HART COAT®, HC for short, is a hard anodised surface finishing for aluminium materials, also known as hard coating. It serves primarily to protect aluminium components from corrosion, wear and high temperature loads. The aluminium workpiece is connected as an anode to a current source and is suspended in a coating bath filled with electrolyte fluid. The cathode is located at the edge of the bath. Through the influence of the electric current, the surface layer is formed due to the conversion of the original aluminium surface into aluminium oxide but not by external material application. This oxide layer grows on the surface of the base material with the transformation in approximately equal parts internally and externally, whereby an increase in volume takes place.
The HART-COAT® variant (HC-P) used to protect seat rails in aircraft is used with defined electrical values. In long test runs, good results for corrosion-protection and abrasion-resistance have been shown. The corrosion-resistance amounts to approx. 1,000h according to DIN EN ISO (salt spray test). Abrasion-resistance is significantly improved since the coating is not a lacquer based solution. The fatigue strength is only reduced by up to 3% in comparison to an uncoated component.

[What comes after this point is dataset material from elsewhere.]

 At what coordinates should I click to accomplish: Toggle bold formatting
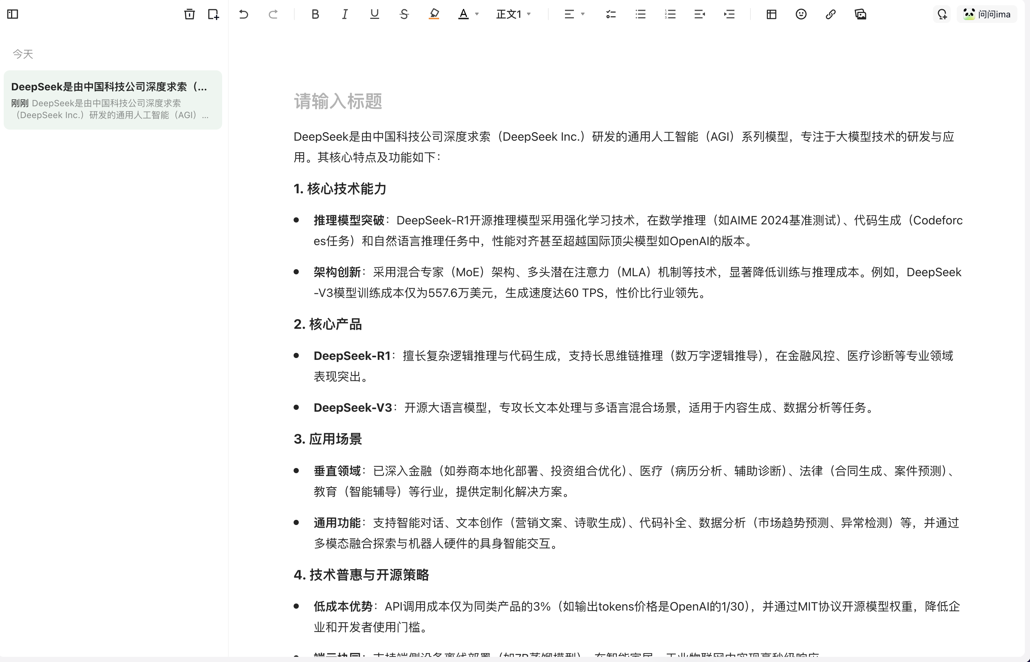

The seats are secured to the seat rail by so-called ‘front studs’ and ‘rear fittings’. Additionally coating these parts with PTFE-DURNI-DISP, noticeably increases the mobility of the seat adjustment. PTFE-DURNI-DISP is an electroless nickel coating with embedded PTFE particles, another coating process from AHC. In this coating process, nickel-phosphorus alloy layers are firmly deposited on surfaces. The coating process is carried out in an aqueous electrolyte with dissolved nickel ions. A reducing agent provides the phosphorus which is uniformly incorporated into the nickel layer. The alloy deposition is based on a chemical reaction and therefore no external current source is required. Unlike a galvanic coating, this electroless process allows a true-to-contour reproduction of the surface with a uniform layer thickness. The PTFE-DURNI-DISP process used in the situation described is a variant of the coating process. Here, solid polytetrafluoroethylene (PTFE) is homogeneously distributed and incorporated into the electroless nickel layer.
The PTFE-DURNI-DISP layer combines the properties of the nickel layer deposited without the use of a current, with those of the PTFE: wear resistance is combined with anti-friction properties and the tribological properties of the surface are significantly improved.
The coating solutions used not only fulfil the requirements of the seat rail manufacturers, but they also increase passenger comfort.